Segundo cálculos do Sindicato Nacional dos Auditores-Fiscais da Receita Federal do Brasil (Sindifisco Nacional), a defasagem na correção da tabela do Imposto de Renda de 1996 a 2018 chega a 95,46%. Com as contas públicas no vermelho desde 2014, o governo não tem interesse de corrigir a tabela. A sensação da população, no entanto, é a de que os impostos corroem o salário, mas os serviços públicos não tem a qualidade desejada.
O taxista João Batista, 73 anos, diz que não vê aplicação correta dos impostos pagos e sente que seu dinheiro é “sugado”. “O que dá esperança é a mudança de governo. Eu espero resultado daqui para frente. Nos governos passados, parei de confiar, porque todos estavam sempre tirando dinheiro de mim”, afirma. O colega Jorge Mourão, 71, diz que os políticos usam o dinheiro público “por meio da corrupção”.
Para a funcionária pública aposentada Sarah Barbosa, 68, é um “grande absurdo” o que precisa ser declarado. Contribuinte há 50 anos, ressalta que “nunca viu retorno” do que pagou ao governo. “Acho isso caótico. Estou na faixa de 27,5%, e tudo é desperdiçado. Nunca vi retorno”, comenta. Com a má aplicação dos recursos, Sarah lamenta que precisa recorrer a serviços particulares. “Pago o plano de saúde e a escola do meu neto, quando os impostos deveriam garantir boa educação, saúde, segurança. Não temos nada disso”, diz. Moradora da Asa Sul, ela acredita que, se o dinheiro fosse direcionado corretamente, a segurança seria melhor. “Não dá para sair à noite e fazer uma caminhada”, reclama.
Na lanterna
A carga tributária brasileira atingiu 32,43% do Produto Interno Bruto (PIB) em 2017, segundo a Receita. Estudo do IBPT aponta que o Brasil ocupa a última posição no ranking de 30 nações no Índice de Retorno de Bem-Estar à Sociedade (IRBES). O país fica atrás de nações como Uruguai, Argentina e Grécia. A Irlanda ocupa a primeira colocação.
O presidente do IBPT explica que, quanto maior a renda, mais a pessoa paga de imposto. “Como há um estacionamento da tabela, já que a última alíquota é de 27,5%, quem ganha R$ 8 mil é colocado no mesmo patamar daqueles que recebem R$ 150 mil ou R$ 200 mil. Isso é injusto. A tributação deveria ser progressiva”, declara.
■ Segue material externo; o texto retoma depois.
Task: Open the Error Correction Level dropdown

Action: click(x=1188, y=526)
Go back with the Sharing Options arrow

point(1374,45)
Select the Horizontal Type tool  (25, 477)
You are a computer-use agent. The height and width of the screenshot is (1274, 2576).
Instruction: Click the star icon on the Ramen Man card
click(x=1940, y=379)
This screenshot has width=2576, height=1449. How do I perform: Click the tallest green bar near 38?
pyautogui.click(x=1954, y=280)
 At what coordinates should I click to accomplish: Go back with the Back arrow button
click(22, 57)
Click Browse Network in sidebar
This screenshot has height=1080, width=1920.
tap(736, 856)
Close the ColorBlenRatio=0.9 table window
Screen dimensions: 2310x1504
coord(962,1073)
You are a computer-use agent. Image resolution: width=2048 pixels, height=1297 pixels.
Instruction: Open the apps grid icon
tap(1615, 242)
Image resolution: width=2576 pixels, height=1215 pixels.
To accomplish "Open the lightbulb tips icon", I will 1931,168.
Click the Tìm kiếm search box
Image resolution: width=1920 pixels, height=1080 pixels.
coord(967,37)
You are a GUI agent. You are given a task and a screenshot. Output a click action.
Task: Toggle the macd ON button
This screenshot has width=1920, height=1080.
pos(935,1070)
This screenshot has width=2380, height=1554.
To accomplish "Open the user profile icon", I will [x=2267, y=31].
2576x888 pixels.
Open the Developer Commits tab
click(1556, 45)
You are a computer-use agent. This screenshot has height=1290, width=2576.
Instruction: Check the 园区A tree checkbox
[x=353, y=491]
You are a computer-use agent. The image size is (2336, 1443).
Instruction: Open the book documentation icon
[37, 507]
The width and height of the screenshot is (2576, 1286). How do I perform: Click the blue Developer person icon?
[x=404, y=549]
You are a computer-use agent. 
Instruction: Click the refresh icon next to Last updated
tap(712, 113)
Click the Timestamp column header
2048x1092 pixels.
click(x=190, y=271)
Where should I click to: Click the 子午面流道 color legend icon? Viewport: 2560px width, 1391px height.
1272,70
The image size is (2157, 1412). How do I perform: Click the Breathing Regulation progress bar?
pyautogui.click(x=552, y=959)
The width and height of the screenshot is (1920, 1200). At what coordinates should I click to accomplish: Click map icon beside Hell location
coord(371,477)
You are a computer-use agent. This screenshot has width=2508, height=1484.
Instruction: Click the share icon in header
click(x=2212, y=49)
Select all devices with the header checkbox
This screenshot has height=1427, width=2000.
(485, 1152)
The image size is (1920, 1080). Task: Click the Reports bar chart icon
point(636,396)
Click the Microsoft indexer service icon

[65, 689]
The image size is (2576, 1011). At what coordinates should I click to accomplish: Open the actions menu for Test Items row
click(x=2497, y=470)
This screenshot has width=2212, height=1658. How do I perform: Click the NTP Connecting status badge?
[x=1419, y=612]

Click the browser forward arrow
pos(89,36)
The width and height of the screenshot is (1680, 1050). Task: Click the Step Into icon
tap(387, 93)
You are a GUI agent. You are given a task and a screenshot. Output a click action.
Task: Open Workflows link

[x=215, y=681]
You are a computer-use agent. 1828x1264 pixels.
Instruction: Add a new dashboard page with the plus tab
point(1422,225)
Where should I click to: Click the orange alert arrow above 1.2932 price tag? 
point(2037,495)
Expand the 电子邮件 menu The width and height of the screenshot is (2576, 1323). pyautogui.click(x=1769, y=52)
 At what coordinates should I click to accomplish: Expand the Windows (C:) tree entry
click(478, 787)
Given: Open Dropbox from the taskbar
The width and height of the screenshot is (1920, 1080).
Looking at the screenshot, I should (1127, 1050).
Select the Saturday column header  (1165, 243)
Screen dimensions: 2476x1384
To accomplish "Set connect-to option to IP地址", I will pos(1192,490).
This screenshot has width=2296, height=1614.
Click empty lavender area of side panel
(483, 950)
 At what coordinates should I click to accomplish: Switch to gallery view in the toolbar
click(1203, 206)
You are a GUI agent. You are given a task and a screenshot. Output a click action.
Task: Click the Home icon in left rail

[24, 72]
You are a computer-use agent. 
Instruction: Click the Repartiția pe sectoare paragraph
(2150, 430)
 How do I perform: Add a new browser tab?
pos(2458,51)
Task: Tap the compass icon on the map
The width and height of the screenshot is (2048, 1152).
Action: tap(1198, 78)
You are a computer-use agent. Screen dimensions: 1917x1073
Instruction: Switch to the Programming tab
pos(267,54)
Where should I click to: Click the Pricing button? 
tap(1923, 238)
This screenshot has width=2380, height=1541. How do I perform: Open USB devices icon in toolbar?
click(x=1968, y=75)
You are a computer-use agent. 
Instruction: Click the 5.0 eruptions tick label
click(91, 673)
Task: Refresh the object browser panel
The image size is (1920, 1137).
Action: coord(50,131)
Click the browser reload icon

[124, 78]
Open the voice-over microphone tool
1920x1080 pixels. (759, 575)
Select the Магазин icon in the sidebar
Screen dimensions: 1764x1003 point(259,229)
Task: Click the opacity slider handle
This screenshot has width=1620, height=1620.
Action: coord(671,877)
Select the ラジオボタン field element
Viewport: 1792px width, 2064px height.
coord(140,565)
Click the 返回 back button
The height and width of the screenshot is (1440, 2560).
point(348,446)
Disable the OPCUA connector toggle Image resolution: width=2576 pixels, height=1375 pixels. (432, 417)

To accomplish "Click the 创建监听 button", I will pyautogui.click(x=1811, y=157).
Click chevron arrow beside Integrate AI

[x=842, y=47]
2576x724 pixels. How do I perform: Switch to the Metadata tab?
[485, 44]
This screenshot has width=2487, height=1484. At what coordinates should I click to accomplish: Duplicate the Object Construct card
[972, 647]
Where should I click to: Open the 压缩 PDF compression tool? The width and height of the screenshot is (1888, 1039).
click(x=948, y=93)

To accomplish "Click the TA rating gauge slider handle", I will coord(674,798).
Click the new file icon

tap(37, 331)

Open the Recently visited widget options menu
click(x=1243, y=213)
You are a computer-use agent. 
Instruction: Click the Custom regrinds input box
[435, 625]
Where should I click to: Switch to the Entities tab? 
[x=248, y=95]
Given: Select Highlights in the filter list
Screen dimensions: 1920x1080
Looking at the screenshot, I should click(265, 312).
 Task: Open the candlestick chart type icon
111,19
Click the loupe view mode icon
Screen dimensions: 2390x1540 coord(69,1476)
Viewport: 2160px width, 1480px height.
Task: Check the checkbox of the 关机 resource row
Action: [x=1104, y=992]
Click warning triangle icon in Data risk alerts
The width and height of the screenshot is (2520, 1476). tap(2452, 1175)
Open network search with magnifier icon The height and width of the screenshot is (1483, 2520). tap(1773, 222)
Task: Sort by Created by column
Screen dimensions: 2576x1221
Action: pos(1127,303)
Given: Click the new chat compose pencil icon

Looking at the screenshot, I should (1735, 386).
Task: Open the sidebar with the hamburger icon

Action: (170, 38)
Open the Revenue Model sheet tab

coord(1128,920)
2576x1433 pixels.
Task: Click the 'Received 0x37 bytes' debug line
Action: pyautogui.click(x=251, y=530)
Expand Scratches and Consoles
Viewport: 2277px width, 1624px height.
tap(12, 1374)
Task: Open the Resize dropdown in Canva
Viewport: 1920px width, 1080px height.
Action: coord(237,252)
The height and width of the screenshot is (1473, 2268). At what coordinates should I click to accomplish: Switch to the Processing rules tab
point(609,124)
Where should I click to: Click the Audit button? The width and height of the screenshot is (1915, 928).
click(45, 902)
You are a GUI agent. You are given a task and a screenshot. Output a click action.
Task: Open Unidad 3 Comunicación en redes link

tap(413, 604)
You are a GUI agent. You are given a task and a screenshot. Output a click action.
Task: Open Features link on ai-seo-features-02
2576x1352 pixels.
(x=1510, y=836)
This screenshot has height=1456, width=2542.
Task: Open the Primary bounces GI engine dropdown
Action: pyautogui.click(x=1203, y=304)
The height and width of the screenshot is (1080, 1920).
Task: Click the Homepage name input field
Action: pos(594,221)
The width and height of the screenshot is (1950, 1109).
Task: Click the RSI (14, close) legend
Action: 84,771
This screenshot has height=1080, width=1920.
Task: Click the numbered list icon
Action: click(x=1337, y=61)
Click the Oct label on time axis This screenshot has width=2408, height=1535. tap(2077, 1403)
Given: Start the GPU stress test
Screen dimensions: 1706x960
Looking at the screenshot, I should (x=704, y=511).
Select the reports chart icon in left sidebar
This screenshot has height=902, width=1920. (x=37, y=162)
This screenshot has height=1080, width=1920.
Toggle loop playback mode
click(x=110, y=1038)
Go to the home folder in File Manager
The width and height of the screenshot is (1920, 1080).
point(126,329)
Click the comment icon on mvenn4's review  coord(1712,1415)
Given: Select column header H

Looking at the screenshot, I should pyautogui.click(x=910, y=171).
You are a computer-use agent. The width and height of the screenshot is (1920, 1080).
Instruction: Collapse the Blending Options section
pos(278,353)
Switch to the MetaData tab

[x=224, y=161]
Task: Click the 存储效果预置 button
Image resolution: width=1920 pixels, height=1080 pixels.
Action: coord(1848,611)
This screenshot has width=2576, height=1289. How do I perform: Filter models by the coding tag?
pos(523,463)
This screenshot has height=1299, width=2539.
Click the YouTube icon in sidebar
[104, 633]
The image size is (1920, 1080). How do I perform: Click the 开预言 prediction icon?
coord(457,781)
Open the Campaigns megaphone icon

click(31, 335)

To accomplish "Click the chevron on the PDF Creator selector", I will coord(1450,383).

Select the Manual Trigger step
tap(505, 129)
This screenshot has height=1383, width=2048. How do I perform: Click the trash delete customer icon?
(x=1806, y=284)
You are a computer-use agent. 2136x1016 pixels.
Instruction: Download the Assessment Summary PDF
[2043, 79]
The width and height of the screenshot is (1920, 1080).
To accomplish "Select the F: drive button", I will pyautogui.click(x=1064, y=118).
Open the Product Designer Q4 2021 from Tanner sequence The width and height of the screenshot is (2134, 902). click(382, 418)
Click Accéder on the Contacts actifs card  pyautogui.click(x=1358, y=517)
Além de a tabela do IR estar defasada, os especialistas avaliam que a tributação é feita de forma distorcida. Para atualizar a tabela, o presidente do Sindifisco Nacional, Kleber Cabral, entende que é preciso fazer uma mudança gradual. “A correção (como está) faz com que as pessoas passem a pagar mais e acaba gerando uma arrecadação maior”, ressalta. A entidade avalia que quase todos os contribuintes seriam afetados positivamente com a correção da defasagem, porque mudariam de faixas de tributação. Apesar disso, o processo teria que ocorrer de forma gradual para não impactar a arrecadação.
A equipe econômica do atual governo estuda reduzir o número de alíquotas pagas por pessoas físicas, que hoje englobam cinco faixas (veja no quadro). Os técnicos avaliam a possibilidade de criar duas alíquotas, sendo uma de 15% ou 20% para a maioria dos contribuintes, e outra, de 25% aos que têm renda maior. Além disso, a faixa de isenção aumentaria dos atuais R$ 1.903. Durante a campanha, foi aventada a possibilidade de um rendimento mensal de até R$ 5 mil ficar livre de IR.